THREE YEARS INFOSEC SKILLS SUMMARY
Possess the ability to perform Information Security Risk Assessments and Analysis, Risk Mitigation in extensive networked environments.
Knowledgeable in POA&M.
Knowledge of the RMF process and the compliance with using NIST publications and standards.
Familiar with penetration testing tools and vulnerability scanning.
Working knowledge of NIST 37, 60, 70, 53Ar4, NIST 37 RMF, FIPS 199, FIPS 200, and FISMA guidelines to comply with private agencies.
Experience with Disaster Recovery Plans, Incident Response Plans and System Security Plans (SSP).
Junior Information Security analysts March 2016- December 2018
Analyzed and reported opportunities for security culture enhancement.
Fostered positive security value perceptions across the enterprise.
Demonstrated knowledge to share opportunities to enhance security through improving operations.
Aided in the Performance of Security control assessments as part of Continuous Monitoring NIST SP 800-53 V4 compliance.
Exhibited and promoted collaboration and positive teamwork.
Participated in POA&M remediation meetings with ISSM, System Owners and IT developers to discuss remediation strategies and other IT security and privacy related issues.
Recommended Plan of Actions and Milestones remediation, vulnerability assessment and remediation and incident response.
Assisting in Maintaining Incident Response Plans (IRP) and System Security Plans (SSP).
Provided on-going recommendations for mitigation of all threats and risks related.
Provided information requested by the ISSM for the purpose of SA&A.
Assisted in Performing Federal Information Security Management Act (FISMA) assessments.
Cyber Security Analyst September 2017- December 2018
Milvets Technology Systems INC
Program to gain hands-on experience with security assessment tools and prepare to obtain a DoD 8570 certification.
Risk Assessment skills Incorporated the NIST Standards Publication 800.37 and FIPS-199 as the guide to develop the risk management framework to the information system and guide the development of the security plan and assess the security controls in mitigating vulnerabilities according to federal standards.
Knowledge of CA -1 security control Security Assessment and Authorization Policy and Procedures. Pen Testing: Scanned networks for vulnerabilities using Wireshark and OpenVAS and developed reports for analyzation. Exploited vulnerabilities using Metasploit. Vulnerability assessments: Developed vulnerability assessment reports to clarify evidence with Penetration testing to targeted IP networks.
Information Technology Intern (Cyber Security)
Eminent IT LLC August 2018- March 2019
• Research, assess and analyze documents of NIST Special Publications with meeting requirements of the Federal Information Security Management Act (FISMA).

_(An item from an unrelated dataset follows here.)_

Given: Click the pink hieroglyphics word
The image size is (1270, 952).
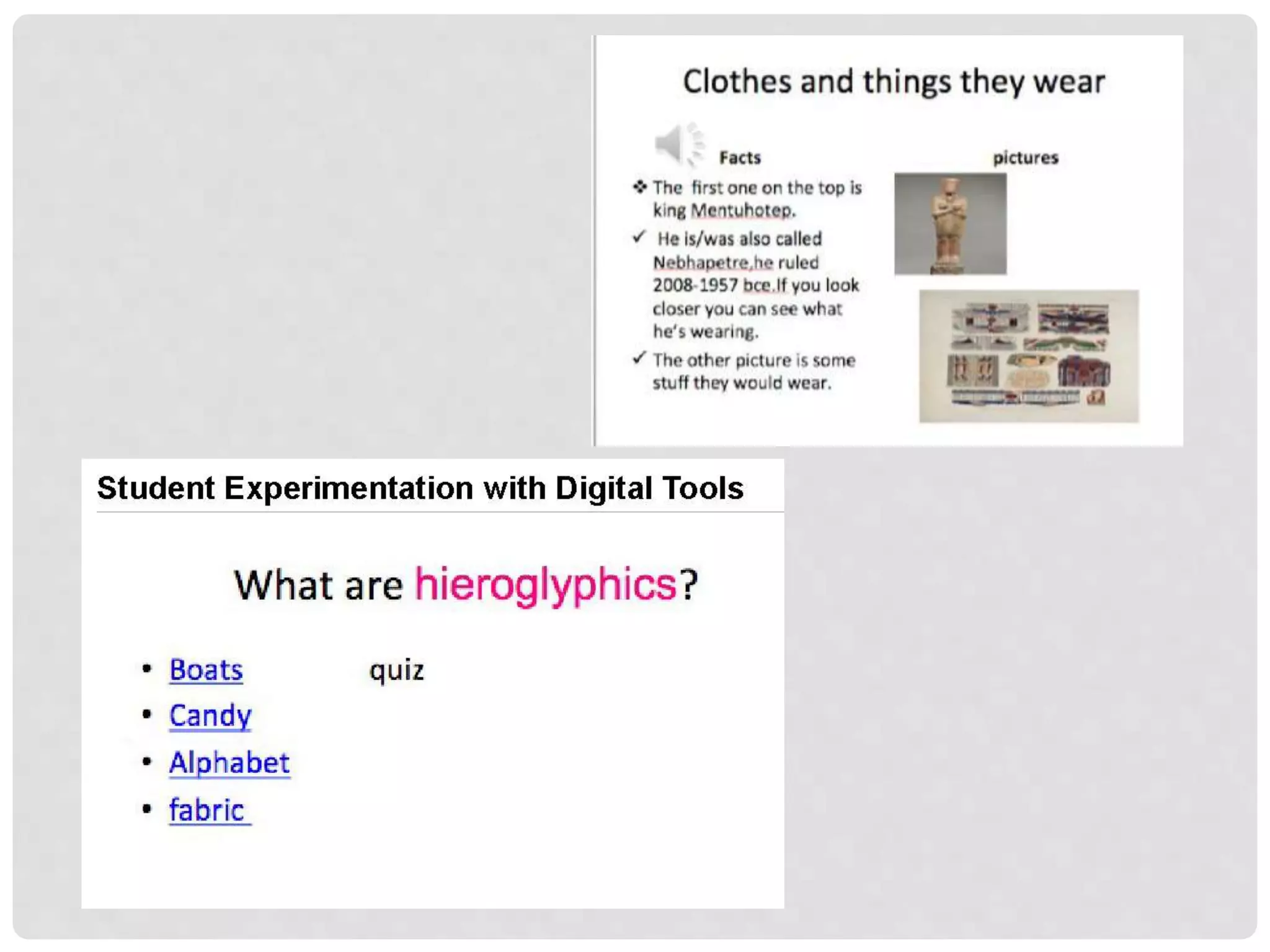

• Identified and applied security measures to mitigate compliances on how to protect the confidentiality of information.
• Assessing securing controls in accordance security to security standards, frameworks, laws and policies.
• Knowledge of The Federal Information Security Management Act (FISMA) to moderate security risk to federal information and data with compliance to these using publications such as FIPS 199, FIPS 200, and the NIST 800 series.
RMF, FISMA, NIST 800 series, FEDRAMP
Bachelor of Science Cyber Security and Computer Networks- UMUC, Maryland March 2018
Cyber security training program December 2018
Security+ CE January 2020
Actively pursuing CISSP
Ability to prioritize work and meet deadlines.
Ability to work collaboratively in a team.
Good verbal and written communication skills.
Hands on experience with Information security assessments.